Stored items =>

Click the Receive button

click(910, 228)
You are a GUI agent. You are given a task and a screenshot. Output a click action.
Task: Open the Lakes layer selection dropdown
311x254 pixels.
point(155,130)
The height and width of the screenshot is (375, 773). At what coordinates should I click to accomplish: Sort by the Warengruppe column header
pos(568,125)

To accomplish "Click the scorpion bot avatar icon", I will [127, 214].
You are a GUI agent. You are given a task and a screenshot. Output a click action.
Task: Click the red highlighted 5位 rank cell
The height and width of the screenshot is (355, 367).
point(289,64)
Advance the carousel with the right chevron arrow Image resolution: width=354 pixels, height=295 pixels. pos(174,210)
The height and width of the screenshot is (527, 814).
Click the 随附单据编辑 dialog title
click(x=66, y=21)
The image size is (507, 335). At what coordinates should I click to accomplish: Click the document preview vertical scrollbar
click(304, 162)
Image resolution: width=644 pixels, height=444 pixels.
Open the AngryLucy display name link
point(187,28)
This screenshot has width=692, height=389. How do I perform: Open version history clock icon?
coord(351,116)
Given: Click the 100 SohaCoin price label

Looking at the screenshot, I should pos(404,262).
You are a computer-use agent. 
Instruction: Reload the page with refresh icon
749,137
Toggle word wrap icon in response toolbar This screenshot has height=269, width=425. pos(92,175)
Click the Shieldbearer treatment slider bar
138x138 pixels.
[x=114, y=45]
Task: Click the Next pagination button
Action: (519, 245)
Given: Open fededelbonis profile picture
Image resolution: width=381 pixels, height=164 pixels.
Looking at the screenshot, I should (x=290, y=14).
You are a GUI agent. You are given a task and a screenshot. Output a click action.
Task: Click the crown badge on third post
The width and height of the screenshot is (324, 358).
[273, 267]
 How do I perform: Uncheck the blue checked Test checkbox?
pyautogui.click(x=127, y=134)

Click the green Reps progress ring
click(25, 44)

Your instructions => Restate the full data above, keeping each word intact.

Expected output =>
Click the Receive button

click(910, 228)
You are a GUI agent. You are given a task and a screenshot. Output a click action.
Task: Open the Lakes layer selection dropdown
311x254 pixels.
point(155,130)
The height and width of the screenshot is (375, 773). At what coordinates should I click to accomplish: Sort by the Warengruppe column header
pos(568,125)

To accomplish "Click the scorpion bot avatar icon", I will [127, 214].
You are a GUI agent. You are given a task and a screenshot. Output a click action.
Task: Click the red highlighted 5位 rank cell
The height and width of the screenshot is (355, 367).
point(289,64)
Advance the carousel with the right chevron arrow Image resolution: width=354 pixels, height=295 pixels. pos(174,210)
The height and width of the screenshot is (527, 814).
Click the 随附单据编辑 dialog title
click(x=66, y=21)
The image size is (507, 335). At what coordinates should I click to accomplish: Click the document preview vertical scrollbar
click(304, 162)
Image resolution: width=644 pixels, height=444 pixels.
Open the AngryLucy display name link
point(187,28)
This screenshot has width=692, height=389. How do I perform: Open version history clock icon?
coord(351,116)
Given: Click the 100 SohaCoin price label

Looking at the screenshot, I should pos(404,262).
You are a computer-use agent. 
Instruction: Reload the page with refresh icon
749,137
Toggle word wrap icon in response toolbar This screenshot has height=269, width=425. pos(92,175)
Click the Shieldbearer treatment slider bar
138x138 pixels.
[x=114, y=45]
Task: Click the Next pagination button
Action: (519, 245)
Given: Open fededelbonis profile picture
Image resolution: width=381 pixels, height=164 pixels.
Looking at the screenshot, I should (x=290, y=14).
You are a GUI agent. You are given a task and a screenshot. Output a click action.
Task: Click the crown badge on third post
The width and height of the screenshot is (324, 358).
[273, 267]
 How do I perform: Uncheck the blue checked Test checkbox?
pyautogui.click(x=127, y=134)

Click the green Reps progress ring
click(25, 44)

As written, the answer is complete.